» **Task statement**: Repeat the stretch of records from the line containing "Task: Select the" through the end of the records exactly as it appears, with nothing added.

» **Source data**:
>> Start

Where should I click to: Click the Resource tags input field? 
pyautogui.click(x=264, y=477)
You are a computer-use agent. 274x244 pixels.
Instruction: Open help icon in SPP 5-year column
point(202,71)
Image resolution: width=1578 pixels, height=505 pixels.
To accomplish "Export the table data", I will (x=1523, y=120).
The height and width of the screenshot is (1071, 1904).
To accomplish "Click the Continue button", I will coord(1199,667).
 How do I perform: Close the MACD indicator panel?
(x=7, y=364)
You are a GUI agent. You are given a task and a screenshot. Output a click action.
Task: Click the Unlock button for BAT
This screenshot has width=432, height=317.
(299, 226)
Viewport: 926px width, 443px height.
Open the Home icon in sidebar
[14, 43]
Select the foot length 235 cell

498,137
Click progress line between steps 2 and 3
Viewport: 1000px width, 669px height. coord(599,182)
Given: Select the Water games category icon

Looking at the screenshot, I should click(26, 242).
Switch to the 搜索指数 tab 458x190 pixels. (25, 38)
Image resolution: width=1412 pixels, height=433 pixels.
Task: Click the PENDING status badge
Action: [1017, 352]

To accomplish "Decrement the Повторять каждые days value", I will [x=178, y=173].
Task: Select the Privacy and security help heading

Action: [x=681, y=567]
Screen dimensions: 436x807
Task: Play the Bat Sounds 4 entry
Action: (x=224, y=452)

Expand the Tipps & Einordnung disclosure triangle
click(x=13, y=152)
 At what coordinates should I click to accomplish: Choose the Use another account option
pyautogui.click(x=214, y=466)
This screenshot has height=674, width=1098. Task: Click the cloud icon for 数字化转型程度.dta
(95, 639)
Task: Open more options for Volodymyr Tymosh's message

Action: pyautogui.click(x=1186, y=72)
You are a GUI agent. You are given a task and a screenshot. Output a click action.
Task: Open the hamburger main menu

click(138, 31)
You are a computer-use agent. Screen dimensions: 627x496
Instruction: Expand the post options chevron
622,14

>> End

» **Result**:
Task: Select the Privacy and security help heading

Action: [x=681, y=567]
Screen dimensions: 436x807
Task: Play the Bat Sounds 4 entry
Action: (x=224, y=452)

Expand the Tipps & Einordnung disclosure triangle
click(x=13, y=152)
 At what coordinates should I click to accomplish: Choose the Use another account option
pyautogui.click(x=214, y=466)
This screenshot has height=674, width=1098. Task: Click the cloud icon for 数字化转型程度.dta
(95, 639)
Task: Open more options for Volodymyr Tymosh's message

Action: pyautogui.click(x=1186, y=72)
You are a GUI agent. You are given a task and a screenshot. Output a click action.
Task: Open the hamburger main menu

click(138, 31)
You are a computer-use agent. Screen dimensions: 627x496
Instruction: Expand the post options chevron
622,14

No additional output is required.